Extrait choisi:

::::::

Le rattachisme a fait un carton cet été dans la presse francophone. Tout a commencé le 29 juillet quand Le Soir a titré « Un Wallon sur deux se verrait bien français ». Le Journal du Mardi a embrayé, en faisant sa couverture sur « La tentation française » tandis que Le Vif consacrait un long article intitulé « Et si la Belgique éclatait… » à analyser ce qui se passerait si les Wallons devenaient Français, de l’instauration d’un impôt sur la fortune au changement de couleur des plaques routières. Pourquoi un tel emballement ?
Le prétexte immédiat a été la publication dans Le Soir du 29 juillet des résultats d’un nouveau sondage sur la crise communautaire. Celui-ci permet de mesurer l’ampleur de l’évolution des esprits un an après les élections et le début de la crise politico-communautaire. 93% des Wallons pensent aujourd’hui que la crise est grave. Plus frappant : alors qu’un précédent sondage en janvier montrait que 16% des Wallons pensaient que la Belgique allait disparaître, ce chiffre est monté six mois plus tard à 23% tandis que le nombre d’indécis a triplé de 6 et 18%. Et surtout, ce nouveau sondage révèle qu’en cas d’éclatement du pays, 49% des Wallons seraient favorables au rattachement de leur région à la France, alors qu’ils n’étaient que 29% au début de l’année !

::::::

Lignes de données:
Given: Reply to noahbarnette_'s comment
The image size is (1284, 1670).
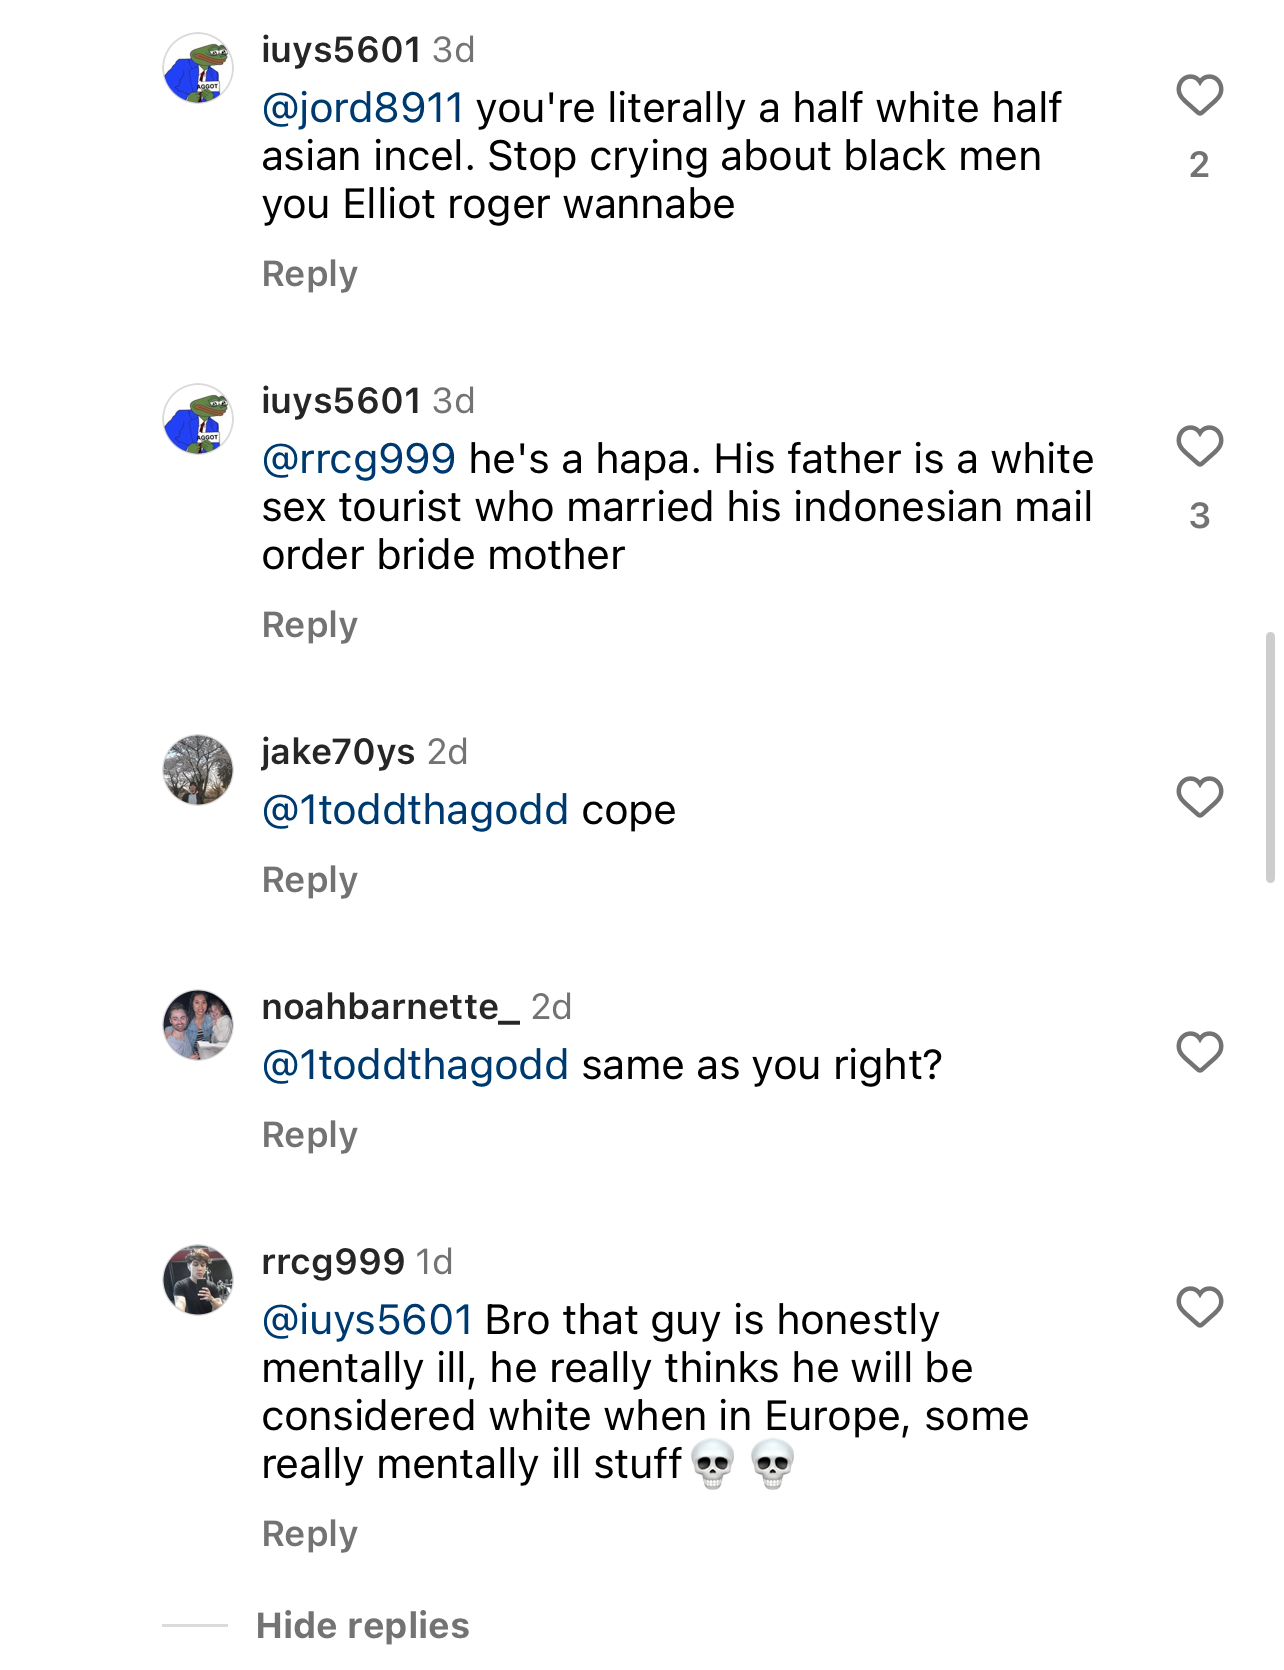Looking at the screenshot, I should point(309,1135).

::::::

Problème A: D'après le texte sur le rattachisme, quelle part des Wallons serait favorable au rattachement de leur région à la France si le pays éclatait ?
Problème B: Recopiez fidèlement, dans le texte sur le rattachisme, le passage qui va de « Le rattachisme a » jusqu'à « tel emballement ? ».
Problème C: Prolongez le texte sur le rattachisme au-delà de sa dernière phrase.
Les données proviennent d'une autre source.

Réponse A: 49% des Wallons.

Réponse B:
Le rattachisme a fait un carton cet été dans la presse francophone. Tout a commencé le 29 juillet quand Le Soir a titré « Un Wallon sur deux se verrait bien français ». Le Journal du Mardi a embrayé, en faisant sa couverture sur « La tentation française » tandis que Le Vif consacrait un long article intitulé « Et si la Belgique éclatait… » à analyser ce qui se passerait si les Wallons devenaient Français, de l’instauration d’un impôt sur la fortune au changement de couleur des plaques routières. Pourquoi un tel emballement ?

Réponse C:
Evidemment toute l’hypothèse rattachiste repose sur un petit détail : c’est qu’il faut d’abord que la Belgique éclate ! On en est encore loin. Le patronat n’en veut pas, les syndicats n’en veulent pas, les partis n’en veulent pas et la grande majorité de la population n’en veut pas. Seul le Vlaams Belang est officiellement indépendantiste (mais il est en relative perte de vitesse). Tout le reste du mouvement autonomiste flamand (l’organisation patronale des PME, la N-VA, la Liste Dedecker, une partie du CD&V,…), même s’il s’est radicalisé, en reste à une perspective « confédéraliste » qui viderait l’Etat belge d’une grande partie des pouvoirs qui lui reste sans pour autant le faire disparaître.
D’autre part, la réalisation du rattachement serait tout sauf une partie de plaisir. Il faudrait négocier pour la séparation un accord sur tous les points qui n’auraient pu être résolus auparavant dans le cadre belge : comment fixer les nouvelles frontières (avec des référendums locaux ou pas), répartir la dette publique énorme de la Belgique,… Il faudrait régler la question de l’avenir de Bruxelles. Il faudrait obtenir l’accord de l’Union Européenne (qui n’aurait aucune envie que l’éclatement de la Belgique ouvre la voie à des revendications d’indépendance de la Catalogne, de l’Ecosse, du Pays Basque,…). Autre chose que des « détails » !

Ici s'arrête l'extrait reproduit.